The central question is this problem. A system is booted and receives 
2000 bits of true randomness (i.e. a 2000 bits message from a source 
with 2000 bits of entropy) that are used to seed a cryptographic PRNG 
having an internal state of 2000 bits. This PRNG is used to generate 4 
RSA key pairs with moduli sizes of 2400 bits. The private keys are kept 
secret until their use in their respective usage contexts. No data leak 
occurred during the system operation. After the key generation, the 
system memory is erased. What is the proper entropy assessment for each 
of the RSA key pairs (assume there are 2^2000 valid RSA moduli for a 
moduli size of 2400 bits, a number-theoretic assumption orthogonal to 
the entropy question)?

My answer is that each of the 4 RSA key pairs are independently backed 
by 2000 bits of entropy assurance. The entropy characterization 
(assessment) of a data element is a meta-data element indicating the 
entropy of a data source at the origin of the data, plus the implicit 
statement that no information loss occurred in the transformation of the 
original message into the assessed data element. Accordingly, my answer 
should be made more precise by referring to an unbiased RSA key 
generation process (which should not be considered a reasonable 
assumption for the endorsement of lower ranges of entropy assessments).

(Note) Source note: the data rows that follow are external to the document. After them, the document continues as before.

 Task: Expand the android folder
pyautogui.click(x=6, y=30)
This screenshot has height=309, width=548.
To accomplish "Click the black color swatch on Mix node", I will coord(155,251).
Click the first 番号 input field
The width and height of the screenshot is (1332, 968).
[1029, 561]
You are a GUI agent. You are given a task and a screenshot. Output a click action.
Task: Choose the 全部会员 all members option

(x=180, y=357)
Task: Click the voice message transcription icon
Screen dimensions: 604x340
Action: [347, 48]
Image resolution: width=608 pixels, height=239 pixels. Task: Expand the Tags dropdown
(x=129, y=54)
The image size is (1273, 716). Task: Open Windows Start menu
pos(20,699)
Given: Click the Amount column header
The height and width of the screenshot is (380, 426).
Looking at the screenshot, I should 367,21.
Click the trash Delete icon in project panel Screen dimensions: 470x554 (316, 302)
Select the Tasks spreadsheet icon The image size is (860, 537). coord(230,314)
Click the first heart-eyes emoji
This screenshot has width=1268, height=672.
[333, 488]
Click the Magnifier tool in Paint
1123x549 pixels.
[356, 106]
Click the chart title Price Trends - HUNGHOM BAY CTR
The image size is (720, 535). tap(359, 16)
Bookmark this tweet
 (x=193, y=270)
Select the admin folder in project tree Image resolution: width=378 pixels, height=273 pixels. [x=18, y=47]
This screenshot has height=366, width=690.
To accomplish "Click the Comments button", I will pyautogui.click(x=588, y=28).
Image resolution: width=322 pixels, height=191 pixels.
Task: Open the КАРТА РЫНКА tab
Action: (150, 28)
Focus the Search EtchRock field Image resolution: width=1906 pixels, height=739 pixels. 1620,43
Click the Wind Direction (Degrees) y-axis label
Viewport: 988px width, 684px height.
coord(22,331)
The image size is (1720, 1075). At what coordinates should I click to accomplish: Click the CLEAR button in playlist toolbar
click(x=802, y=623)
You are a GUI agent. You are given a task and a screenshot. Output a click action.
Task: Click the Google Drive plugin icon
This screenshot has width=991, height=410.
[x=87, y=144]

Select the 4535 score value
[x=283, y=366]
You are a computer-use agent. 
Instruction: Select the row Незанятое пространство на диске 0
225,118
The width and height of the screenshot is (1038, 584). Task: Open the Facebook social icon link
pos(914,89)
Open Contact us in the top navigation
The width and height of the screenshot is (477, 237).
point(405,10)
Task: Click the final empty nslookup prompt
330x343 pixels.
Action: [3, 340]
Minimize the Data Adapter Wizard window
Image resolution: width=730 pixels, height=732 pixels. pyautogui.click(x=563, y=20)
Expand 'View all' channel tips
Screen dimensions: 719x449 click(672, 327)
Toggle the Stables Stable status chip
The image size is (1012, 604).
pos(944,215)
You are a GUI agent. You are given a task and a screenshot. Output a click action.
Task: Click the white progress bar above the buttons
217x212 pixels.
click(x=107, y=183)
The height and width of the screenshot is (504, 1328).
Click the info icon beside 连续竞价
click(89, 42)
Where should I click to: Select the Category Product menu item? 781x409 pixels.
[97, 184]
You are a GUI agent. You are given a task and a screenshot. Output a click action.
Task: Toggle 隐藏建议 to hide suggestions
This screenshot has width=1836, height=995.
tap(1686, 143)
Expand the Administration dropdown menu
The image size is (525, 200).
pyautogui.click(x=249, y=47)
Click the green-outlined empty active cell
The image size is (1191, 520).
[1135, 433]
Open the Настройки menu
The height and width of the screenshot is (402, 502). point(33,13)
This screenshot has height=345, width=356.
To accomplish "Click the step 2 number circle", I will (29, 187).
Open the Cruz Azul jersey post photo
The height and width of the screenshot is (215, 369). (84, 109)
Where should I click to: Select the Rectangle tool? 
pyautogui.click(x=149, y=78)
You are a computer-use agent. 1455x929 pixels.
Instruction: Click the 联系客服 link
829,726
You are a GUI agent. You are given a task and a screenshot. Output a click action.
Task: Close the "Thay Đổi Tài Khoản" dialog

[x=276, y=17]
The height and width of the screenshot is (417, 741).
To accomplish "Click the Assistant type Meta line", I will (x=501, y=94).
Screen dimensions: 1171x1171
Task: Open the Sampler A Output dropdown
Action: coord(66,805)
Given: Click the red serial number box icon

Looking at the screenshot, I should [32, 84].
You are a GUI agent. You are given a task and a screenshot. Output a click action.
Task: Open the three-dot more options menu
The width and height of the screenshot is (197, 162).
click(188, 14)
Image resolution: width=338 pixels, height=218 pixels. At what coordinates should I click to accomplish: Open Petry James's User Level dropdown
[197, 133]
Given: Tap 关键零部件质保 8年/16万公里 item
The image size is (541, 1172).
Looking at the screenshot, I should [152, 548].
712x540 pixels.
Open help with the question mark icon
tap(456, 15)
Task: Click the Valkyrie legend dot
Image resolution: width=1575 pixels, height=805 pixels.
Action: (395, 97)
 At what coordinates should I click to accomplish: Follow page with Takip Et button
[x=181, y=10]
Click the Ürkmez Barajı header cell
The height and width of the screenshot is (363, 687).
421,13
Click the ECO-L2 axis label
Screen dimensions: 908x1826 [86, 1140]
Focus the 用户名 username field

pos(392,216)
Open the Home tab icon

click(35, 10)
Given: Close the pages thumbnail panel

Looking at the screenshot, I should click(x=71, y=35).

To summarize, the entropy assessment is a characterization of a the data 
source being used as a secret true random source. It also refers to the 
probability distribution of messages from the data source and the 
quantitative measure of information contents derived from the 
probability distribution according to the information theory. This 
mathematical formalism is difficult to apply to actual arrangements 
useful for cryptography, notably because the probability distribution is 
not reflected in any message. The information theory is silent about the 
secrecy requirement essential for cryptographic applications. Maybe 
there is confusion by assuming that entropy is lost when part of the 
random message is disclosed, while only (!) data suitability for 
cryptographic usage is being lost. In applying the information theory to 
the solution of actual difficulties in applied cryptography, we should 
address secrecy requirements independently. The probability distribution 
preservation through random message transformations is an important 
lesson from the theory that might have been overlooked (at least as an 
explicit requirement).

A note about the genesis of the ideas put forward. In my efforts to 
design applied cryptography key management schemes without taking 
anything for granted and paying attention to the lessons from the 
academia and their theories, I came with a situation very similar to the 
above problem statement. The 2000 bit random message from a 2000 bits 
entropy truly random source is a simplification to the actual situation 
in which a first message transformation preserves the probability 
distribution of random dice shuffling. In the above problem statement, 
the PRNG seeding is another distribution preserving transformation. The 
actual PRNG is based on the Blum-Blum-Shub x^2 mod N generator, which 
comes with two bits of entropy loss upon seeding. The above problem 
statement is thus concrete.

Maybe the term entropy is used, more or less by consensus, with a 
definition departing from the information theory. Indeed, NIST documents 
covering the topic of secret random numbers for cryptography use 
conflicting definitions surrounding the notion of entropy.

Although my own answer to the stated problem puts into question the 
Linux "entropy pool" depletion on usage, I do not feel competent to make 
suggestions. For instance, my note hints that a PRNG algorithm selection 
should be part of the operating system service definition for 
/dev/?random offered for cryptographic purposes but I have just a vague 
idea of whether and how the open source community might move in this 
direction.

Entropy is forever ... until a data leak occurs.
A diamond is forever ... until burglars break in.